The overall trend in email marketing over the past few years has focused on personalization and design. Personalization has been built off advanced email automation, where customers are separated into more specific lists and sent emails that are tailored to their background, interests, purchase histories, and more.

Trends in email design are generally focused on what an email looks like. There’s been a number of advances in email design, including:

  • Animated .gifs being used to attract attention. This is becoming a fairly main-stream practice.
  • Experiments with embedding videos into emails are ongoing. This is likely to become commonplace in the next three years.
  • Emojis are being used to decorate subject lines and make them stand out against white email inboxes.
  • Email builders like MailChimp are used by almost all sizes of business, making designing visual emails filled with images easy.
  • Email builders encourage people to use images and visuals in the emails they create on the platforms.

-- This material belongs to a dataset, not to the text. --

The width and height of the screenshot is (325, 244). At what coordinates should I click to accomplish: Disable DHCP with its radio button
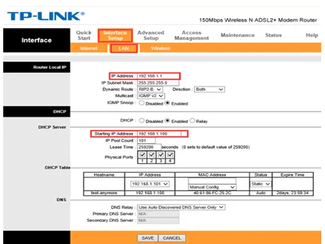point(141,120)
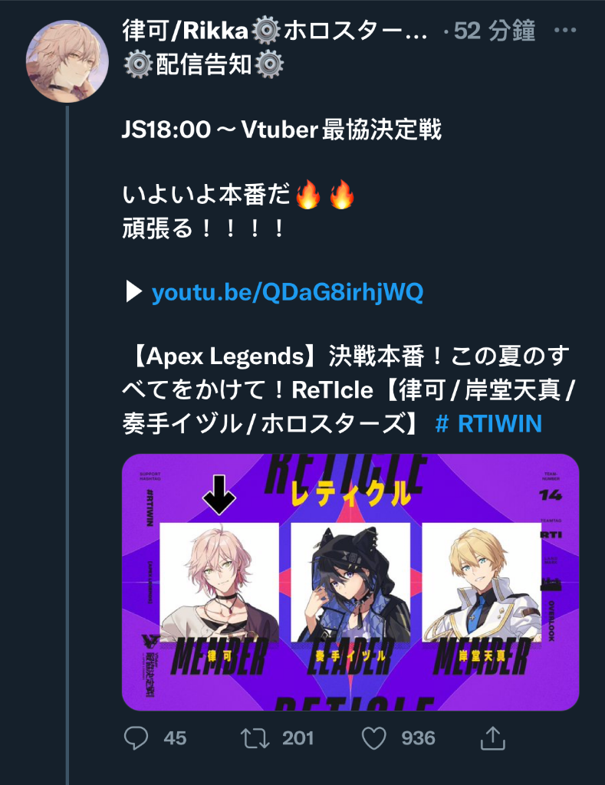
Task: Tap the black down arrow in image
Action: coord(219,494)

There’s nothing wrong with beautiful email designs. They can increase click-through-rates immediately, increase open rates over time, build customer loyalty, and help you grow your ROI from your email marketing.

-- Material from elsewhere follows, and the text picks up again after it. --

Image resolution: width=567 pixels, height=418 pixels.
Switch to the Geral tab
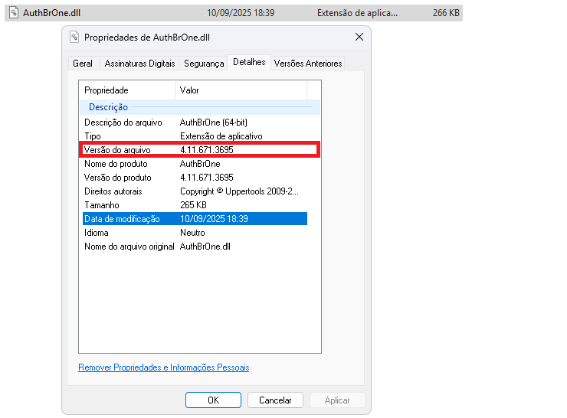click(x=83, y=64)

But in an effort to continue to make your emails stand-out, you might be looking the wrong direction. That’s because plain text emails have become an effective tactic in email marketing recently.

Plain text emails are those without any fancy templates, columns, or buttons. They might have in-line images, but are often literally just plain text and links.

Many marketers are choosing to shift some or all of their email campaigns to plain-text format.

Why plain text emails make sense.

There are a number of reasons plain text emails aren’t just a retreat into late 1990s email, but instead a forward-thinking approach to email marketing:

  • They’re different - for customers receiving hundreds of image-heavy emails, a plain text email might stand out from the pack and prevent them from a quick press of the “delete” button.
  • They put written content first - great copy grows business, builds brands, and communicates clearly your value proposition. Plain text emails will ensure your email lists focus on what you say, not just what you show.
  • They’re quicker to create - to find the real ROI of your email marketing, you’d have to factor in the time it took you or your marketing team to plan, draft, finalize, build, and launch the emails. Plain text emails still require strategy (and even a traditional, print-layout design philosophy), but they can cut out a lot of time in building them (mainly from the time it takes to create custom assets for the emails)
  • People often hate ads - as emails have gotten more and more visual, they’ve started to look less like emails and more like traditional banner ads (especially with added animations through .gifs or video!). Email is often viewed by customers as a more personal, one-on-one marketing channel. Plain text emails can feel like a more personal touch than an in-your-face sales email.

Who should consider plain text emails?

Plain text emails aren’t for every. Consumer brands with short acquisition processes and really visual products should probably avoid plain text emails. But we see a number of business models that might benefit from plain text email marketing:

  • B2B businesses with long acquisition processes - use plain text emails to feel more personal and help you build a relationship with customers.
  • Companies who primarily use email alongside content marketing - if your emails are mostly just ways to push people to blog content, a simple plain text email might be the most effective choice. Just describe the post and why that customer should read it.
  • Companies whose competitors invest a lot into email marketing - if your competitors are blowing away your email game because of a large investment in design, stand out by going simple with your emails. It may give you the recognition you want for less effort!
  • Real estate businesses - we’re pretty tired of real estate emails that show three potential house options with a photo of the front yard. A plain text email could give the link to a few listing along with an explanation for why those listings might be interesting.